• Task directions
Rewrite the listing below, replacing "Options gear button" with "Settings gear button" and keeping everything else the same.

● ● ● ● ● ● ●

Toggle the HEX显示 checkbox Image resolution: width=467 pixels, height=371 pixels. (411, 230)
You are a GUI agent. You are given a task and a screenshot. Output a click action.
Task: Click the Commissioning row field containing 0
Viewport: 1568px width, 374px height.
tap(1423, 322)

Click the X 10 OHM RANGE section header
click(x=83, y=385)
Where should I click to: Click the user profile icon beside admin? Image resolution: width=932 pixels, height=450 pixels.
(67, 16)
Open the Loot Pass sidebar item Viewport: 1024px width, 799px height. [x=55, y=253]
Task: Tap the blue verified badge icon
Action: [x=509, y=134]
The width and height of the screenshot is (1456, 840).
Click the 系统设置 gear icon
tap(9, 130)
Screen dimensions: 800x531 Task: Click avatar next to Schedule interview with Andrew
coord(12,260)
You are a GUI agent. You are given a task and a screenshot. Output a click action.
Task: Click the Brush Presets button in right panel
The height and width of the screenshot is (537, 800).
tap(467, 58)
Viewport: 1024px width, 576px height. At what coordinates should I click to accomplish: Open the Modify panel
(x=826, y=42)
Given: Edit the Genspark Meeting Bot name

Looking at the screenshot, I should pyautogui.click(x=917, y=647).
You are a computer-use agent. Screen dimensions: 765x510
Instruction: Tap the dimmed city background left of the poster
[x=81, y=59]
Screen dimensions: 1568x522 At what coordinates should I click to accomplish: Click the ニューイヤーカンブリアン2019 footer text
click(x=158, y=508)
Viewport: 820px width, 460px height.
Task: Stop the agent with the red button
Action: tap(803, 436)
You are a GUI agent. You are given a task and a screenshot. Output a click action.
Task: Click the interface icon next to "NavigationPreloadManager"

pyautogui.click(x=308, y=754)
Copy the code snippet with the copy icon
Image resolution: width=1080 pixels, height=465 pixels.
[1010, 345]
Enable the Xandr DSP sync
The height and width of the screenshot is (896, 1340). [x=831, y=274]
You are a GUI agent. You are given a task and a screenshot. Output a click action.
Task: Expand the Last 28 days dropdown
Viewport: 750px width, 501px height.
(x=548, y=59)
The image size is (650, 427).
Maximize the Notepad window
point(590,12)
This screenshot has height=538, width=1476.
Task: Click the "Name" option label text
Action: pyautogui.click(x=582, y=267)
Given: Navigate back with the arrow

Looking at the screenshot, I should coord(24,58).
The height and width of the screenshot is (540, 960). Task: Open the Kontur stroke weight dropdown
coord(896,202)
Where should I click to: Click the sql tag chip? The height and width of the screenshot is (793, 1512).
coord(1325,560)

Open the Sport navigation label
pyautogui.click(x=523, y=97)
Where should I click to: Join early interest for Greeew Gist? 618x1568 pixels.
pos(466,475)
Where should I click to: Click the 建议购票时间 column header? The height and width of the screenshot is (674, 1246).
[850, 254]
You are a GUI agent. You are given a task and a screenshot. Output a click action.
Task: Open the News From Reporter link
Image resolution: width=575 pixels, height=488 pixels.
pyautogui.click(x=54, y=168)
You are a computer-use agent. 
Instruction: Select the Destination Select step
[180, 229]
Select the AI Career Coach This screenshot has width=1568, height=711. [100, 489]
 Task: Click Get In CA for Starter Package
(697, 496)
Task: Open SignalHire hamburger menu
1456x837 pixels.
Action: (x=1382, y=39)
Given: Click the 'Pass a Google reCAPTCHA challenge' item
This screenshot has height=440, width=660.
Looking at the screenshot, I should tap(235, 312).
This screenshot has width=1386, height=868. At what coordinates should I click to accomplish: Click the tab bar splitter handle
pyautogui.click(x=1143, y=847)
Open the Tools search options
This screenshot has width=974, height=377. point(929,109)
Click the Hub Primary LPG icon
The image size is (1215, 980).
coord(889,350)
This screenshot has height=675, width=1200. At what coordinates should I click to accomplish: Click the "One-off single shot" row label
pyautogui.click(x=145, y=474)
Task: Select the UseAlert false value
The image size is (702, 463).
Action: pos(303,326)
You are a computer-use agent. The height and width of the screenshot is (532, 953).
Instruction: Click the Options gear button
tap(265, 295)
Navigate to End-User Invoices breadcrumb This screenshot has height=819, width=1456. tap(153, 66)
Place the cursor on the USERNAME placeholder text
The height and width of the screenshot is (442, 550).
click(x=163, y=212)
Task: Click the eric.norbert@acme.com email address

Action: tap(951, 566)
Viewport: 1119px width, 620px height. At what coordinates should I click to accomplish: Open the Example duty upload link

● ● ● ● ● ● ●

• Expected answer
Toggle the HEX显示 checkbox Image resolution: width=467 pixels, height=371 pixels. (411, 230)
You are a GUI agent. You are given a task and a screenshot. Output a click action.
Task: Click the Commissioning row field containing 0
Viewport: 1568px width, 374px height.
tap(1423, 322)

Click the X 10 OHM RANGE section header
click(x=83, y=385)
Where should I click to: Click the user profile icon beside admin? Image resolution: width=932 pixels, height=450 pixels.
(67, 16)
Open the Loot Pass sidebar item Viewport: 1024px width, 799px height. [x=55, y=253]
Task: Tap the blue verified badge icon
Action: [x=509, y=134]
The width and height of the screenshot is (1456, 840).
Click the 系统设置 gear icon
tap(9, 130)
Screen dimensions: 800x531 Task: Click avatar next to Schedule interview with Andrew
coord(12,260)
You are a GUI agent. You are given a task and a screenshot. Output a click action.
Task: Click the Brush Presets button in right panel
The height and width of the screenshot is (537, 800).
tap(467, 58)
Viewport: 1024px width, 576px height. At what coordinates should I click to accomplish: Open the Modify panel
(x=826, y=42)
Given: Edit the Genspark Meeting Bot name

Looking at the screenshot, I should pyautogui.click(x=917, y=647).
You are a computer-use agent. Screen dimensions: 765x510
Instruction: Tap the dimmed city background left of the poster
[x=81, y=59]
Screen dimensions: 1568x522 At what coordinates should I click to accomplish: Click the ニューイヤーカンブリアン2019 footer text
click(x=158, y=508)
Viewport: 820px width, 460px height.
Task: Stop the agent with the red button
Action: tap(803, 436)
You are a GUI agent. You are given a task and a screenshot. Output a click action.
Task: Click the interface icon next to "NavigationPreloadManager"

pyautogui.click(x=308, y=754)
Copy the code snippet with the copy icon
Image resolution: width=1080 pixels, height=465 pixels.
[1010, 345]
Enable the Xandr DSP sync
The height and width of the screenshot is (896, 1340). [x=831, y=274]
You are a GUI agent. You are given a task and a screenshot. Output a click action.
Task: Expand the Last 28 days dropdown
Viewport: 750px width, 501px height.
(x=548, y=59)
The image size is (650, 427).
Maximize the Notepad window
point(590,12)
This screenshot has height=538, width=1476.
Task: Click the "Name" option label text
Action: pyautogui.click(x=582, y=267)
Given: Navigate back with the arrow

Looking at the screenshot, I should coord(24,58).
The height and width of the screenshot is (540, 960). Task: Open the Kontur stroke weight dropdown
coord(896,202)
Where should I click to: Click the sql tag chip? The height and width of the screenshot is (793, 1512).
coord(1325,560)

Open the Sport navigation label
pyautogui.click(x=523, y=97)
Where should I click to: Join early interest for Greeew Gist? 618x1568 pixels.
pos(466,475)
Where should I click to: Click the 建议购票时间 column header? The height and width of the screenshot is (674, 1246).
[850, 254]
You are a GUI agent. You are given a task and a screenshot. Output a click action.
Task: Open the News From Reporter link
Image resolution: width=575 pixels, height=488 pixels.
pyautogui.click(x=54, y=168)
You are a computer-use agent. 
Instruction: Select the Destination Select step
[180, 229]
Select the AI Career Coach This screenshot has width=1568, height=711. [100, 489]
 Task: Click Get In CA for Starter Package
(697, 496)
Task: Open SignalHire hamburger menu
1456x837 pixels.
Action: (x=1382, y=39)
Given: Click the 'Pass a Google reCAPTCHA challenge' item
This screenshot has height=440, width=660.
Looking at the screenshot, I should tap(235, 312).
This screenshot has width=1386, height=868. At what coordinates should I click to accomplish: Click the tab bar splitter handle
pyautogui.click(x=1143, y=847)
Open the Tools search options
This screenshot has width=974, height=377. point(929,109)
Click the Hub Primary LPG icon
The image size is (1215, 980).
coord(889,350)
This screenshot has height=675, width=1200. At what coordinates should I click to accomplish: Click the "One-off single shot" row label
pyautogui.click(x=145, y=474)
Task: Select the UseAlert false value
The image size is (702, 463).
Action: pos(303,326)
You are a computer-use agent. The height and width of the screenshot is (532, 953).
Instruction: Click the Settings gear button
tap(265, 295)
Navigate to End-User Invoices breadcrumb This screenshot has height=819, width=1456. tap(153, 66)
Place the cursor on the USERNAME placeholder text
The height and width of the screenshot is (442, 550).
click(x=163, y=212)
Task: Click the eric.norbert@acme.com email address

Action: tap(951, 566)
Viewport: 1119px width, 620px height. At what coordinates should I click to accomplish: Open the Example duty upload link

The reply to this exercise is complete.